## Overview

Theano is a Python library for fast numerical computation that can be run on the CPU or GPU.

It is a key foundational library for Deep Learning in Python that you can use directly to create Deep Learning models or wrapper libraries that greatly simplify the process.

In this post, you will discover the Theano Python library.

## What is Theano?

Theano is an open source project released under the BSD license and was developed by the LISA (now MILA) group at the University of Montreal, Quebec, Canada (home of Yoshua Bengio). It is named after a Greek mathematician.

At its heart, Theano is a compiler for mathematical expressions in Python. It knows how to take your structures and turn them into very efficient code that uses NumPy, efficient native libraries like BLAS and native code (C++) to run as fast as possible on CPUs or GPUs.

It uses a host of clever code optimizations to squeeze as much performance as possible from your hardware. If you are into the nitty-gritty of mathematical optimizations in code, check out this interesting list.

The actual syntax of Theano expressions is symbolic, which can be off-putting to beginners used to normal software development. Specifically, the expression is defined in the abstract sense, compiled and later actually used to make calculations.

It was specifically designed to handle the types of computation required for large neural network algorithms used in Deep Learning. It was one of the first libraries of its kind (development started in 2007) and is considered an industry standard for Deep Learning research and development.

## How to Install Theano

Theano provides extensive installation instructions for the major operating systems: Windows, OS X, and Linux. Read the Installing Theano guide for your platform.

Theano assumes a working Python 2 or Python 3 environment with SciPy. There are ways to make the installation easier, such as using Anaconda to quickly set up Python and SciPy on your machine as well as using Docker images.

With a working Python and SciPy environment, it is relatively straightforward to install Theano. from PyPI using pip, for example:

1 | pip install Theano |

At the time of writing the last official release of Theano was version 0.8 which was released 21st March 2016.

New releases may be announced and you will want to update to get any bug fixes and efficiency improvements. You can upgrade Theano using pip as follows:

1 | sudo pip install –upgrade –no-deps theano |

You may want to use the bleeding edge version of Theano checked directly out of Github.

This may be required for some wrapper libraries that make use of bleeding edge API changes. You can install Theano directly from a Github checkout as follows:

1 | pip install –upgrade –no-deps git+git://github.com/Theano/Theano.git |

You are now ready to run Theano on your CPU, which is just fine for the development of small models.

Large models may run slowly on the CPU. If you have a Nvidia GPU, you may want to look into configuring Theano to use your GPU. Read the Using the GPU guides for Linux or Mac OS X to set up Theano to use the GPU and the Using the GPU guide for how to test whether it is working.

## Simple Theano Example

In this section, we demonstrate a simple Python script that gives you a flavor of Theano.

It is taken from the Theano at a Glance guide. In this example, we define two symbolic floating point variables *a* and *b*.

We define an expression that uses these variables *(c = a + b)*.

We then compile this symbolic expression into a function using Theano that we can use later.

Finally, we use our complied expression by plugging in some real values and performing the calculation using efficient compiled Theano code under the covers.

1 2 3 4 5 6 7 8 9 10 11 12 | import theano from theano import tensor # declare two symbolic floating-point scalars a = tensor.dscalar() b = tensor.dscalar() # create a simple expression c = a + b # convert the expression into a callable object that takes (a,b) # values as input and computes a value for c f = theano.function([a,b], c) # bind 1.5 to ‘a’, 2.5 to ‘b’, and evaluate ‘c’ assert 4.0 == f(1.5, 2.5) |

Running the example does not provide any output.

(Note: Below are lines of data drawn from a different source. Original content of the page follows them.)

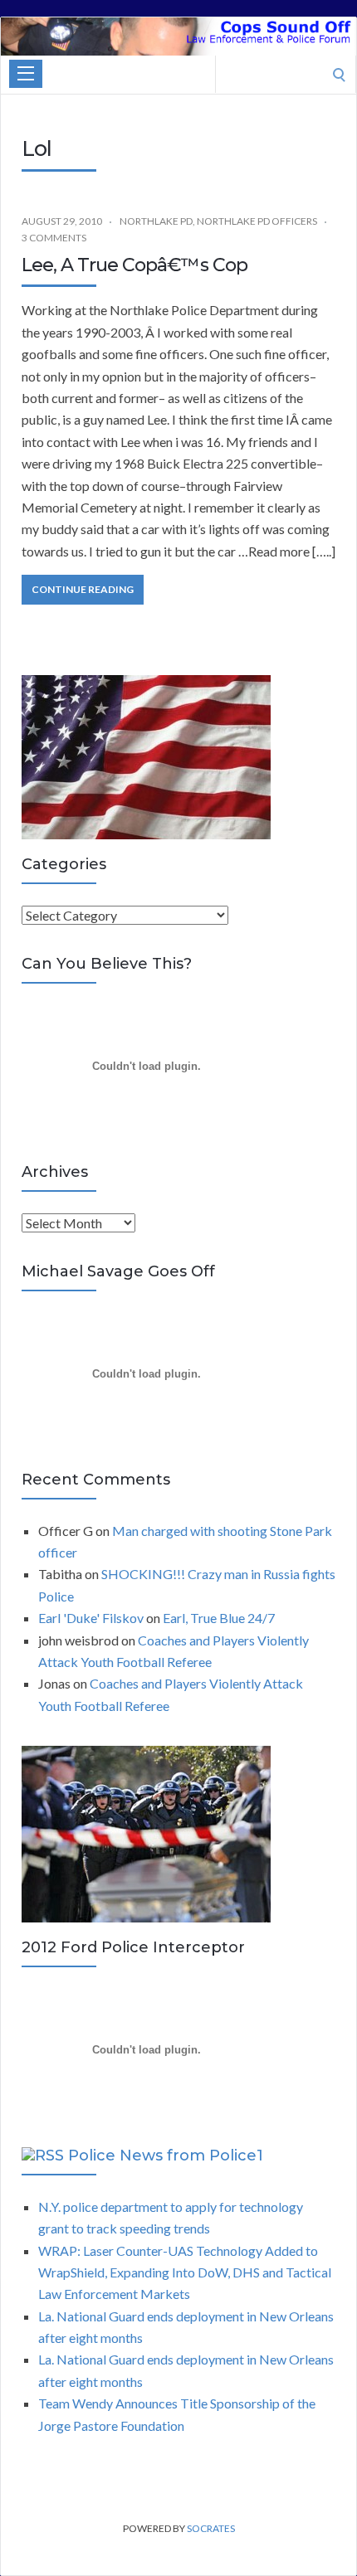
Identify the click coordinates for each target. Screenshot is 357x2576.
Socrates (211, 2528)
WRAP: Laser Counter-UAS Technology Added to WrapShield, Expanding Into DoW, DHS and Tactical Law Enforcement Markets (184, 2272)
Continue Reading (83, 589)
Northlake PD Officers (257, 221)
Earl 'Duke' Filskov (91, 1618)
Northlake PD (156, 221)
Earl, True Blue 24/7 (219, 1618)
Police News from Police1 (165, 2155)
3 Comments (54, 237)
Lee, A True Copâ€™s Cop (134, 265)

The assertion that *1.5 + 2.5 = 4.0* is true.

This is a useful example as it gives you a flavor for how a symbolic expression can be defined, compiled and used. You can see how this may be scaled up to large vector and matrix operations required for deep learning.

## Extensions and Wrappers for Theano

If you are new to deep learning you do not have to use Theano directly.

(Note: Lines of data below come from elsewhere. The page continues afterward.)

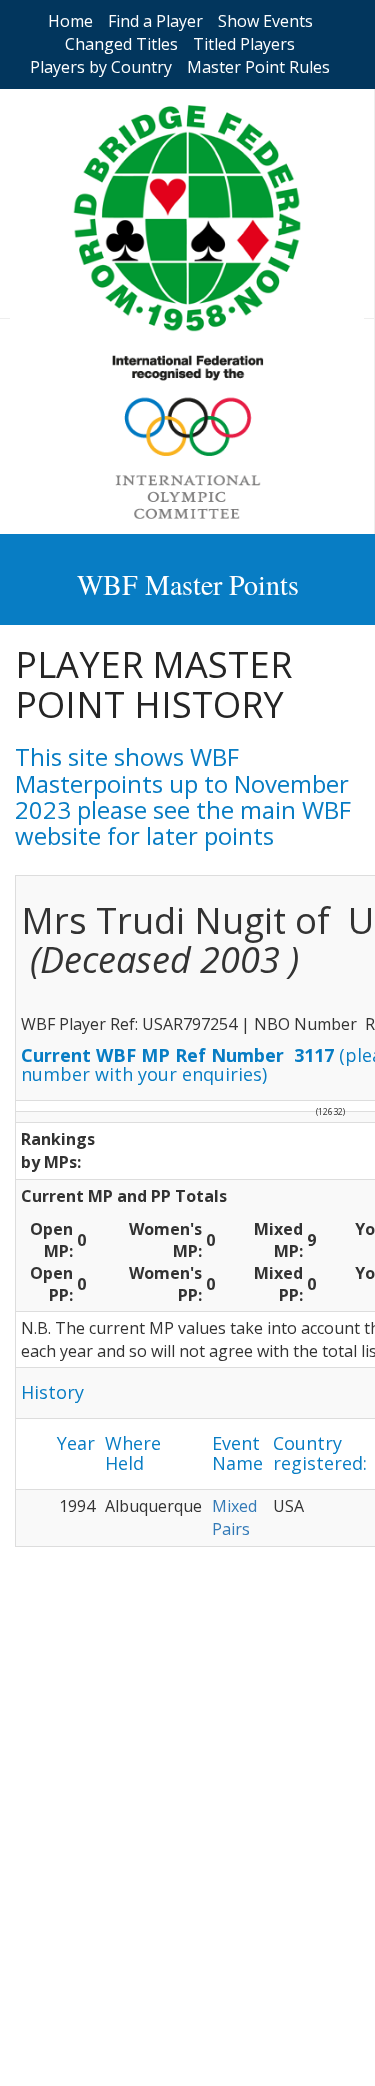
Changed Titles (121, 44)
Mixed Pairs (234, 1517)
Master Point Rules (258, 67)
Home (70, 21)
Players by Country (101, 67)
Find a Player (155, 21)
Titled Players (244, 44)
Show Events (265, 21)
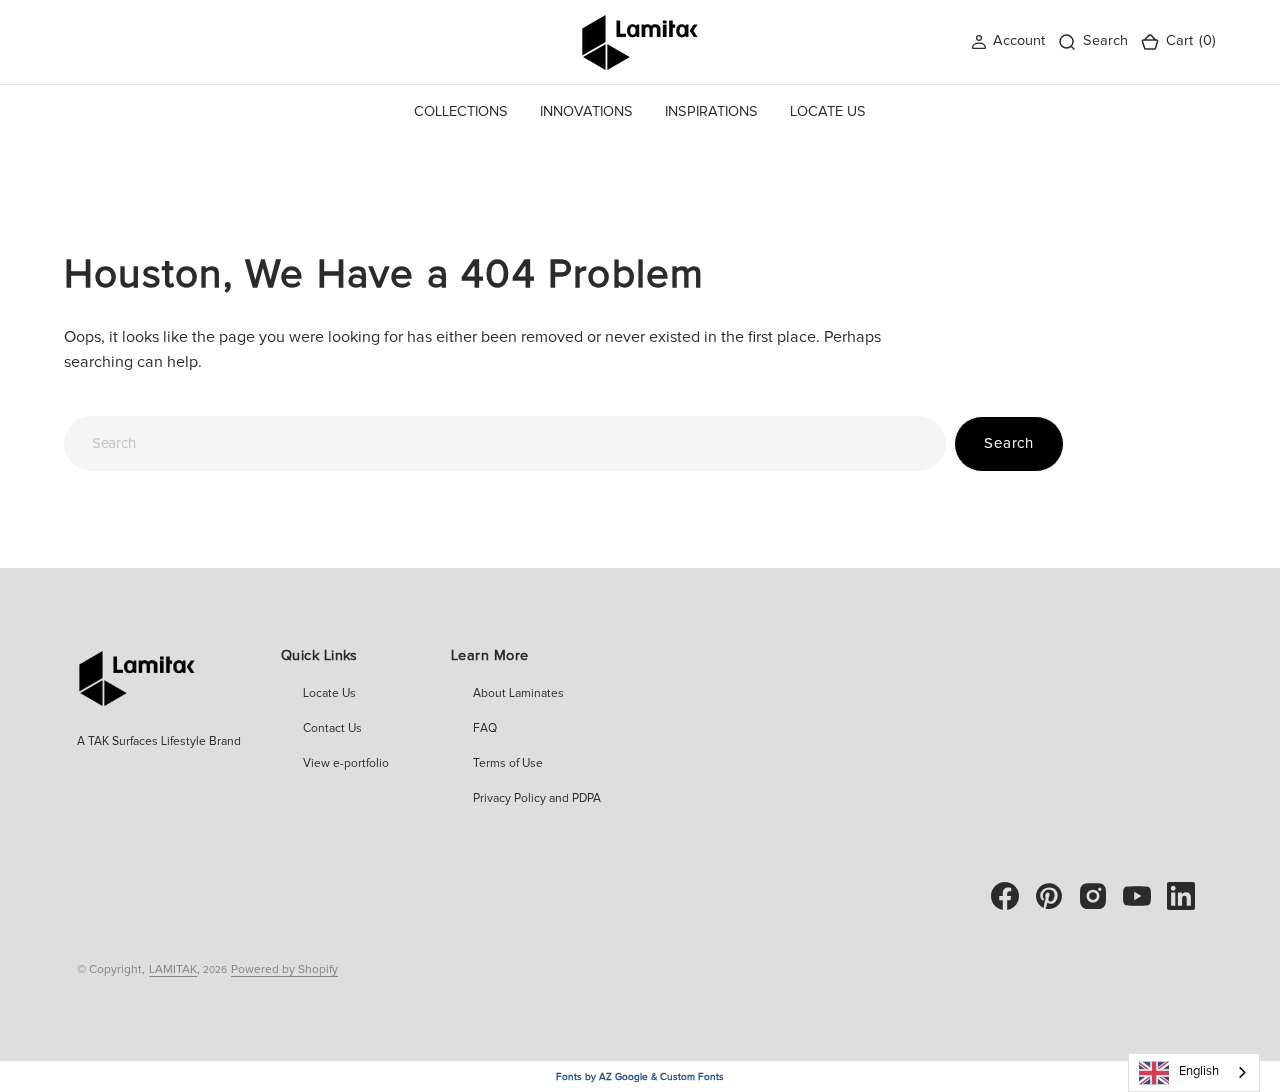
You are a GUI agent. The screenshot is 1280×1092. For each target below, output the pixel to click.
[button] (1008, 41)
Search (1009, 443)
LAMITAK (173, 970)
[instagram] (1093, 896)
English (1199, 1071)
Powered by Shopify (284, 970)
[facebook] (1005, 896)
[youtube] (1137, 896)
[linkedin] (1181, 896)
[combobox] (505, 443)
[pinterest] (1049, 896)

In fact, you are highly encouraged to use one of many popular Python projects that make Theano a lot easier to use for deep learning.

These projects provide data structures and behaviors in Python, specifically designed to quickly and reliably create deep learning models whilst ensuring that fast and efficient models are created and executed by Theano under the covers.

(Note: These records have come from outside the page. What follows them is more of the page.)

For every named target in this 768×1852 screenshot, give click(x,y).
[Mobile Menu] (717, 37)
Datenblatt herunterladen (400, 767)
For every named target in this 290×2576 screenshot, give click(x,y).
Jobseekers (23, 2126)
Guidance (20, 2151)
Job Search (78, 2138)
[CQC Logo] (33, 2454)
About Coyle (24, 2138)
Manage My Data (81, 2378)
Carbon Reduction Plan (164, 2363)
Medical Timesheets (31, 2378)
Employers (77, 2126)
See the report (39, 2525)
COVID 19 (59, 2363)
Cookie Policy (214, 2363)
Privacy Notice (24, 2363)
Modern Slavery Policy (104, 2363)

The amount of Theano syntax exposed by the libraries varies.

- For example, the Lasagne library provides convenience classes for creating deep learning model but still expects you to know and make use of Theano syntax. This is good for beginners that know or are willing to learn a little Theano as well.
- Another example is Keras that hides Theano completely and provides a very simple API to work with to create Deep Learning models. It hides Theano so well, that it can in fact run as a wrapper for another popular foundation framework called TensorFlow.

I highly recommend experimenting a little with Theano directly, then selecting a wrapper library to learn and practice deep learning.